É preocupante que João Galamba seja tão intransigente na defesa de um tabu do programa económico do PS que até nem se importe de arrasar um belo momento de propaganda para o Governo – e para o enterro do diabo protagonizado por Passos Coelho. O que ele afinal nos disse é que é mais importante provar a ortodoxia de uma doutrina sustentada na devolução de rendimentos do que celebrar uma taxa de crescimento excepcional, embora irrepetível. O que nos lembrou é que é melhor ficarmos conformados à mediocridade do crescimento dos últimos trimestres do que acreditarmos na possibilidade de andar mais depressa através do efeito de arrastamento das exportações. Se o diabo diz que é na procura externa que está a virtude, toca então a negar essa evidência, mostrando que um excelente dado para a imagem do Governo não passava, afinal, de um “empolamento” estatístico.
Sim, o PSD e o CDS andam perdidos, sem saber como mudar uma linha de acção política baseada na crença de que o Governo seria uma catástrofe para o país, que o FMI estava já de malas feitas para aterrar na Portela, que os mercados, a Europa e o mundo jamais aceitariam um desafio às suas ortodoxias ultraliberais. Como nada disto aconteceu, como o país lá vai andando com a cabeça entre as orelhas, nem Passos nem Assunção Cristas sabem bem o que dizer ou fazer. É nos interstícios desta impotência que nasce uma outra ortodoxia tão perigosa como a que trouxe o país para onde está depois dos anos da troika: a ortodoxia de que o Governo descobriu uma fórmula infalível para devolver a felicidade aos portugueses.
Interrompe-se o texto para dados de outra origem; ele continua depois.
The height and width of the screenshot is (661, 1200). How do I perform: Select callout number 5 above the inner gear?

A aposta no consumo interno deu no que deu – no falhanço de todas as previsões de crescimento –, mas não há forma de a alterar porque se o Governo o fizesse estava a dar razão ao PSD.
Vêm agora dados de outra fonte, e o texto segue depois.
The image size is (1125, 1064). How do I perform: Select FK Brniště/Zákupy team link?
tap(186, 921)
Defender com convicção uma ideia ou uma fórmula só fica bem aos políticos. Insistir nessa ideia ou fórmula quando não funciona é cegueira. Mas recusar até notícias boas para o Governo porque elas se sustentam na bondade da fórmula usada pela oposição é muito mais do que isso. É uma estupidez.
2. A primeira má notícia do caso do cidadão marroquino que vivia em Portugal e que foi preso em França por suspeitas de envolvimento na preparação de um atentado terrorista é que conseguiu obter o estatuto de refugiado enganando as autoridades. A segunda má notícia desta história é que Portugal, como se suspeitava, não está imune à criação ou infiltração de redes terroristas, mesmo as que se dispõem a usar o país como base tranquila para atacar em outras geografias. Mas nem tudo são más notícias. O facto de o cidadão marroquino ter merecido a atenção e a vigilância da Polícia Judiciária e do SIS mostra que o aparelho de segurança está operacional e produz resultados. Num tempo de tantas incertezas sobre o rumo da nossa segurança, esta é sem dúvida uma notícia reconfortante.